Although it’s less common today, in the past, my peer community has engaged in what we call DTDT — “Defining the Damned Thing.” The term describes a discussion that devolves into the ​definition of terms. For example, a discussion about user experience design may lead someone to ask, “What do you mean by ‘experience’?” whereafter the conversation can go down a semantic rabbit hole.

Some folks have a strong aversion to DTDT. However, it’s crucial to ensure that we’re aligned on meaning — especially when we’re using relatively new terms. Despite its popularity among designers and techie folks, “user experience” is still a new term; I’d bet that most people don’t have a clear grasp of what it means. So there’s value to ensuring that everybody’s on the same footing with the language we’re using.

As my friend Andrew Hinton has eloquently written, definitions play an important role in a maturing discipline — and that necessitates these conversations. That said, there’s a flipside to DTDT: it can give the illusion that intelligent discussion is happening when, in fact, no progress is being made. I suspect this is what upsets most people who protest against DTDT.

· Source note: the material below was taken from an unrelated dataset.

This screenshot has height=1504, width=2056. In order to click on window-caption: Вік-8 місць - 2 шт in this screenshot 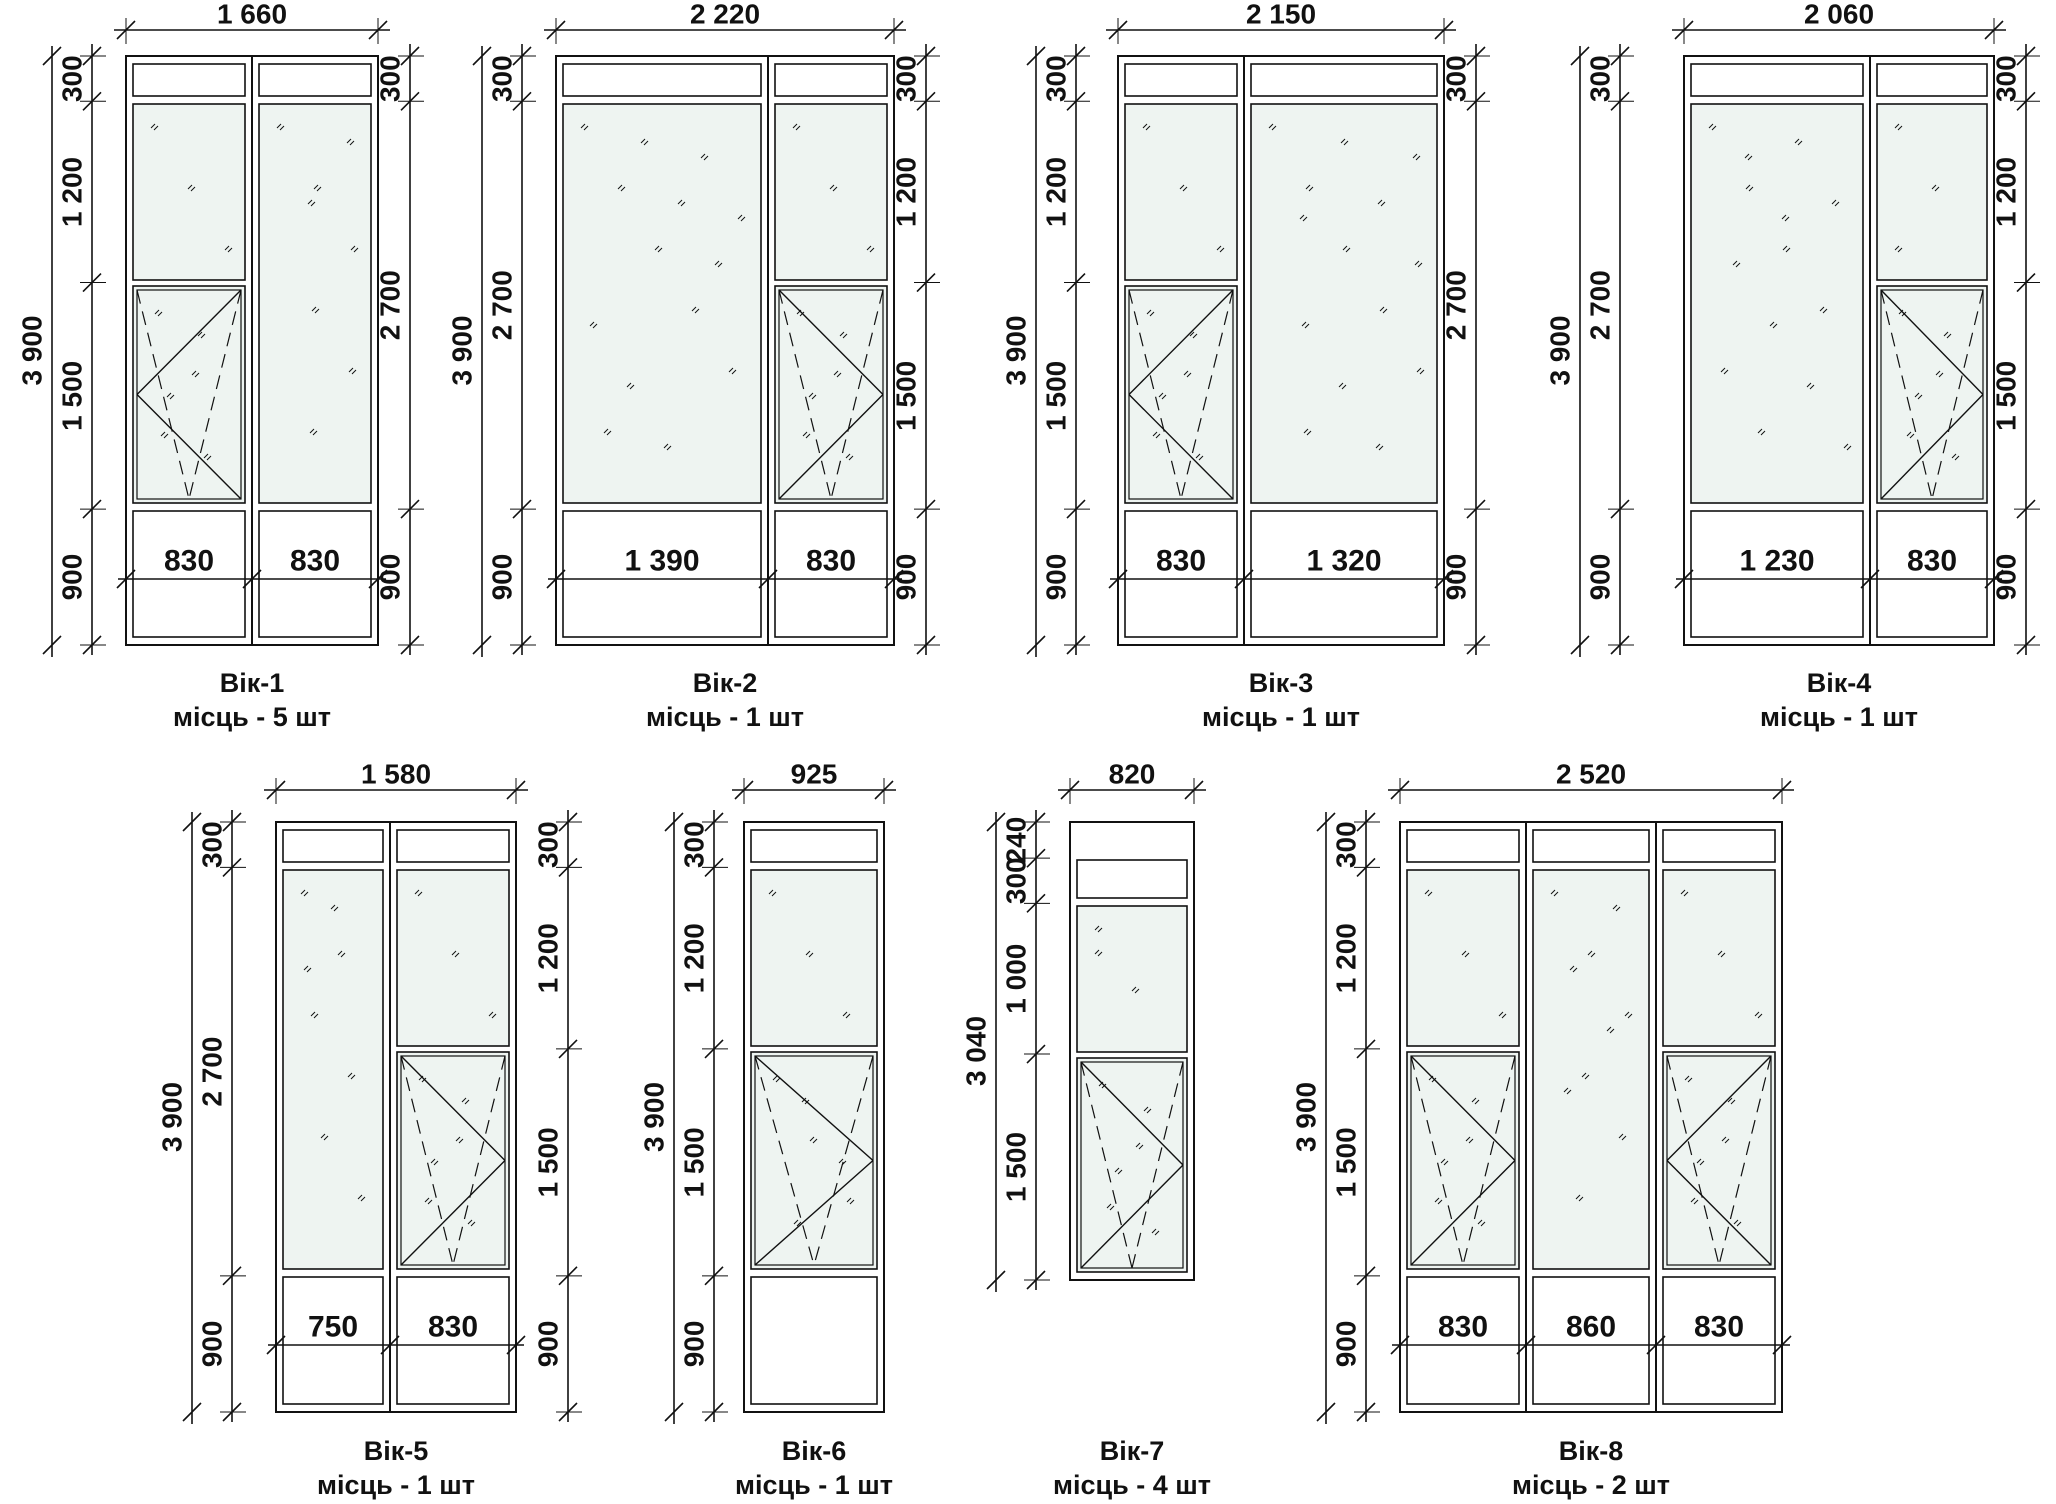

I was reminded of this issue when I saw this clip from an interview with the philosopher Karl Popper:

In my opinion, it’s a task in life to train oneself to speak as clearly as possible. This isn’t achieved by paying special attention to words, but by clearly formulating theses, so formulated as to be criticizable. People who speak too much about words or concepts or definitions don’t actually bring anything forward that makes a claim to truth. So you can’t do anything against it. A definition is a pure conventional matter.

He goes on to expand on why he thinks definitions aren’t helpful to philosophy:

They only lead to a pretentious, false precision, to the impression that one is particularly precise. But it’s a sham precision, it isn’t genuine clarity. For that reason, I’m against the discussion of terms and definitions. I’m rather for plain, clear speaking.

That’s the goal: alignment through plain, clear speaking.